Note that these functions are a quasi-standard that is shared with other 
SQL implementations.  It might be worth looking around if there are 
already other implementations of this idea.




Re: add function argument names to regex* functions.

От
jian he
Дата:
On Thu, Dec 28, 2023 at 6:25 AM Peter Eisentraut <peter@eisentraut.org> wrote:
>
> On 27.12.23 17:53, jian he wrote:
> > similar to [1], add function argument names to the following functions:
> > regexp_like, regexp_match,regexp_matches,regexp_replace,
> > regexp_substr,regexp_split_to_array,regexp_split_to_table,regexp_count
>
> Note that these functions are a quasi-standard that is shared with other
> SQL implementations.  It might be worth looking around if there are
> already other implementations of this idea.
>

turns out people do like calling functions via explicitly mentioning
function argument names, example: [0]
There are no provisions for the argument names.

I looked around the oracle implementation in [1], and the oracle regex
related function argumentation name in [2]
I use the doc [3] syntax explanation and add the related function names.

Current, regex.* function syntax seems fine. but only parameter `N`
seems a little bit weird.
If we change the function's argument name, we also need to change
function syntax explanation in the doc; vise versa.

QUOTE:
The regexp_instr function returns the starting or ending position of
the N'th match of a POSIX regular expression pattern to a string, or
zero if there is no such match. It has the syntax regexp_instr(string,
pattern [, start [, N [, endoption [, flags [, subexpr ]]]]]). pattern
is searched for in string, normally from the beginning of the string,
but if the start parameter is provided then beginning from that
character index. If N is specified then the N'th match of the pattern
is located, otherwise the first match is located.
END OF QUOTE.

maybe we can change `N` to occurrence. but `occurrence` is kind of verbose.

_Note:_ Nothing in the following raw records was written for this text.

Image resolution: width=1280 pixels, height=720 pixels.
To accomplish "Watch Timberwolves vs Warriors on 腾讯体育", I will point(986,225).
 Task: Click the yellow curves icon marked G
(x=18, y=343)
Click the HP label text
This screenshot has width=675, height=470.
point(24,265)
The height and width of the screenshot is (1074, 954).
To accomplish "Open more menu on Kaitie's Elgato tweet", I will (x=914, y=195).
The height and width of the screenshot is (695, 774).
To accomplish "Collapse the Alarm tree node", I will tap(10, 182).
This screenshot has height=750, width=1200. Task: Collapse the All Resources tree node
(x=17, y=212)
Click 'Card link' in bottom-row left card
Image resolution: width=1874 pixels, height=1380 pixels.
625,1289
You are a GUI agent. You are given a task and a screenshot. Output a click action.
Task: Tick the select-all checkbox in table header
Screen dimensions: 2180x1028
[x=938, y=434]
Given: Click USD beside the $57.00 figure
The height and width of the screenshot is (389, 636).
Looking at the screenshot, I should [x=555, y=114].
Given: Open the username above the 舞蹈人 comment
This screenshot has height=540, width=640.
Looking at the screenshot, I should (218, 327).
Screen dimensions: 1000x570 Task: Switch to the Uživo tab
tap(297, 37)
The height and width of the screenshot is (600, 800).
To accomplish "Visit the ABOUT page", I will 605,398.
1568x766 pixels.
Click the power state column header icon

[0] https://stackoverflow.com/questions/33387348/oracle-named-parameters-in-regular-functions
[1]
https://docs.oracle.com/en/database/oracle/oracle-database/23/sqlrf/REGEXP_SUBSTR.html#GUID-2903904D-455F-4839-A8B2-1731EF4BD099
[2] https://dbfiddle.uk/h_SBDEKi
[3] https://www.postgresql.org/docs/current/functions-matching.html#FUNCTIONS-POSIX-REGEXP



Re: add function argument names to regex* functions.

От
"Dian Fay"
Дата:
On Wed Dec 27, 2023 at 10:28 PM EST, jian he wrote:
> On Thu, Dec 28, 2023 at 6:25 AM Peter Eisentraut <peter@eisentraut.org> wrote:
> >
> > On 27.12.23 17:53, jian he wrote:
> > > similar to [1], add function argument names to the following functions:
> > > regexp_like, regexp_match,regexp_matches,regexp_replace,
> > > regexp_substr,regexp_split_to_array,regexp_split_to_table,regexp_count
> >
> > Note that these functions are a quasi-standard that is shared with other
> > SQL implementations.  It might be worth looking around if there are
> > already other implementations of this idea.
> >
>
> turns out people do like calling functions via explicitly mentioning
> function argument names, example: [0]
> There are no provisions for the argument names.
>
> I looked around the oracle implementation in [1], and the oracle regex
> related function argumentation name in [2]
> I use the doc [3] syntax explanation and add the related function names.
>
> Current, regex.* function syntax seems fine. but only parameter `N`
> seems a little bit weird.
> If we change the function's argument name, we also need to change
> function syntax explanation in the doc; vise versa.
>
> QUOTE:
> The regexp_instr function returns the starting or ending position of
> the N'th match of a POSIX regular expression pattern to a string, or
> zero if there is no such match. It has the syntax regexp_instr(string,
> pattern [, start [, N [, endoption [, flags [, subexpr ]]]]]). pattern
> is searched for in string, normally from the beginning of the string,
> but if the start parameter is provided then beginning from that
> character index. If N is specified then the N'th match of the pattern
> is located, otherwise the first match is located.
> END OF QUOTE.
>
> maybe we can change `N` to occurrence. but `occurrence` is kind of verbose.
>
> [0] https://stackoverflow.com/questions/33387348/oracle-named-parameters-in-regular-functions
> [1]
https://docs.oracle.com/en/database/oracle/oracle-database/23/sqlrf/REGEXP_SUBSTR.html#GUID-2903904D-455F-4839-A8B2-1731EF4BD099
> [2] https://dbfiddle.uk/h_SBDEKi
> [3] https://www.postgresql.org/docs/current/functions-matching.html#FUNCTIONS-POSIX-REGEXP

I've been trying to use named arguments more diligently so expanding
support for built-in functions is welcome. The patch applies cleanly and
works as advertised.

I agree that the parameter name `n` is not ideal. For example, in
`regexp_replace` it's easy to misinterpret it as "make up to n
replacements". This has not been a problem when `n` only lives in the
documentation which explains exactly what it does, but that context is
not readily available in code expressing `n => 3`.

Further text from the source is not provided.